DÉROULEMENT DES DÉBATS
A l’audience publique, le juge des libertés et de la détention a procédé au rappel de l’identité des parties ;
Après avoir rappelé à la personne retenue les droits qui lui sont reconnus par le code de l’entrée et du séjour des étrangers et du droit d’asile pendant sa rétention et l’avoir informée des possibilités et des délais de recours contre toutes décisions le concernant ;
L’intéressé a été entendu en ses explications ;
Le représentant du préfet a été entendu en ses observations ;
L’avocat a été entendu en sa plaidoirie ;
Le représentant du préfet ayant répondu à l’avocat ;
L’étranger ayant eu la parole en dernier ;
EXPOSE DU LITIGE
Par décision en date du 1er mars 2024 notifiée le même jour à 16h25, l’autorité administrative a ordonné le placement de M. [V] [B] en rétention dans des locaux ne relevant pas de l’administration pénitentiaire.
Par décision rendue le 3 mars 2024, le juge des libertés et de la détention du tribunal judiciaire de Lille a ordonné la prolongation de la mesure de rétention pour une durée maximale de vingt-huit jours.
Par requête en date du 31 mars 2024 , reçue au greffe le même jour à 12h39, l’autorité administrative a saisi le juge des libertés et de la détention aux fins de voir ordonner la prolongation de la rétention pour une durée de trente jours.
L’autorité administrative indique que la prorogation est nécessaire en raison de l’absence de documents de voyage de l’intéressé, qu’elle est dans l’attente de la délivrance d’un laisser-passer consulaire, les diligences ayant été effectuées, et la situation de M. [B] ne permettant pas selon elle une assignation à résidence, celui-ci s’étant soustrait à de précédentes décisions d’assignations à résidence.
Le conseil de M. [V] [B] s’en rapporte à l’appréciation de la juridiction.
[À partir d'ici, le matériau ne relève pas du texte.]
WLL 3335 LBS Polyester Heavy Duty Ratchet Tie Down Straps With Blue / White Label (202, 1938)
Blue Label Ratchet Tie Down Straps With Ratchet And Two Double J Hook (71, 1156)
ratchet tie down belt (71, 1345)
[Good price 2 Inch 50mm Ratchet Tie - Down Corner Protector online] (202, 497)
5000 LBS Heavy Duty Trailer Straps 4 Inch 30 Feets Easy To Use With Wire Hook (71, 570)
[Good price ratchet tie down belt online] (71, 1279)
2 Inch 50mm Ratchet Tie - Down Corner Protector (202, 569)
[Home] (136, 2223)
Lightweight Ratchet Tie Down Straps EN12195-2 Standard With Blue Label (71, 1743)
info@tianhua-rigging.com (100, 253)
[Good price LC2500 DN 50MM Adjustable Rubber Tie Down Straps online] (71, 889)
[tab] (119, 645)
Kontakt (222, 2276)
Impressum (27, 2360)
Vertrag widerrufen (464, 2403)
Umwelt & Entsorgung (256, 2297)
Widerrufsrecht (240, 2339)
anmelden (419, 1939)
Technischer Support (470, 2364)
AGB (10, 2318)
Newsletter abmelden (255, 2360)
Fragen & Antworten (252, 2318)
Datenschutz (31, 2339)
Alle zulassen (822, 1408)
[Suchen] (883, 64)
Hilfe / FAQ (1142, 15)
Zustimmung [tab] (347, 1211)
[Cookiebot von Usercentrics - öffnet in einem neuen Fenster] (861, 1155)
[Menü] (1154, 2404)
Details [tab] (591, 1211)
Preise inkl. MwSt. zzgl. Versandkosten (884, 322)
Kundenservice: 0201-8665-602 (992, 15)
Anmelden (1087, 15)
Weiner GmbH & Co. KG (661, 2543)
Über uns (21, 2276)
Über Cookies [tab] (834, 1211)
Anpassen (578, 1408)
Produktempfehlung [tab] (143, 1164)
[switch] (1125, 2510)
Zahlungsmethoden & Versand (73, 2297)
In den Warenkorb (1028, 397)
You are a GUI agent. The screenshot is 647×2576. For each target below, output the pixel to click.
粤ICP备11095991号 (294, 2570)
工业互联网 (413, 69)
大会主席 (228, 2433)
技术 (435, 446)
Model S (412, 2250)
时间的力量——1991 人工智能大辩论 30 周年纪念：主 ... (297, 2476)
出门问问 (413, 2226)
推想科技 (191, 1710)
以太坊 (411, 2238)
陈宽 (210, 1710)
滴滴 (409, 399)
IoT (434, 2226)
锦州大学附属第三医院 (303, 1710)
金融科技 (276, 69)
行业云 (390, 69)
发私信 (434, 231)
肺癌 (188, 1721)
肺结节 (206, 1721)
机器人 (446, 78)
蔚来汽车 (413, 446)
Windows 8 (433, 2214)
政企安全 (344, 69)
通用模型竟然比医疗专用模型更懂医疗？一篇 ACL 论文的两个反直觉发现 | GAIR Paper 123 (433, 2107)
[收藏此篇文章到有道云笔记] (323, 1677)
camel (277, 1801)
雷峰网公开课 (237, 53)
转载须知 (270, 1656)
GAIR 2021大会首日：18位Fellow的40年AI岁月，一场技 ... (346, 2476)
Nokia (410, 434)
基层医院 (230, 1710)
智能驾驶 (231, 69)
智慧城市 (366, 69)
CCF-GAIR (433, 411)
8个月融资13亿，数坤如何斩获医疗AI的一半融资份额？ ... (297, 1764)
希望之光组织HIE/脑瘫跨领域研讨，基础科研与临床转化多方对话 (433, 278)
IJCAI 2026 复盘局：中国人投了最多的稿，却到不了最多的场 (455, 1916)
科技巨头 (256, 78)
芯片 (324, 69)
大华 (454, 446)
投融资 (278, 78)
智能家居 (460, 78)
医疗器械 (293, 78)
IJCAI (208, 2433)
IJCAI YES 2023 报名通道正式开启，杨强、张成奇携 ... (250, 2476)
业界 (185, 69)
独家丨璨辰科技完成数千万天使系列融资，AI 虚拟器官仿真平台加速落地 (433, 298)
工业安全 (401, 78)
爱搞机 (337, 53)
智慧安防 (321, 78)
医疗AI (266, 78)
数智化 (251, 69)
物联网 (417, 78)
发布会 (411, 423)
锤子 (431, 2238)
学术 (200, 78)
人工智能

M. [V] [B] indique n’avoir pas de justificatifs de son logement ni de sa résidence. Il indique ne pas être marié. Il indique que la rétention est difficile, car il est perdu et sans attache en France. Il indique s’être antérieurement présenté dans le commissariat pour respecter son assignation à résidence, mais il explique que le policier lui a indiqué qu’il n’était pas obligé de se présenter chaque fois.
MOTIFS DE LA DÉCISION
SUR LA DEMANDE DE PROLONGATION DE LA RÉTENTION
L’article L742-4 du code de l’entrée et du séjour des étrangers et du droit d’asile dispose :
“Le juge des libertés et de la détention peut, dans les mêmes conditions qu’à l’article L. 742-1,
être à nouveau saisi aux fins de prolongation du maintien en rétention au-delà de trente jours, dans les cas suivants :
1° En cas d’urgence absolue ou de menace d’une particulière gravité pour l’ordre public ;
2° Lorsque l’impossibilité d’exécuter la décision d’éloignement résulte de la perte ou de la destruction des documents de voyage de l’intéressé, de la dissimulation par celui-ci de son identité ou de l’obstruction volontaire faite à son éloignement ;
3° Lorsque la décision d’éloignement n’a pu être exécutée en raison :
a) du défaut de délivrance des documents de voyage par le consulat dont relève l’intéressé ou lorsque la délivrance des documents de voyage est intervenue trop tardivement pour procéder à l’exécution de la décision d’éloignement ;
b) de l’absence de moyens de transport.
L’étranger peut être maintenu à disposition de la justice dans les conditions prévues à l’article L. 742-2.
Si le juge ordonne la prolongation de la rétention, celle-ci court à compter de l’expiration de la précédente période de rétention et pour une nouvelle période d’une durée maximale de trente jours. La durée maximale de la rétention n’excède alors pas soixante jours.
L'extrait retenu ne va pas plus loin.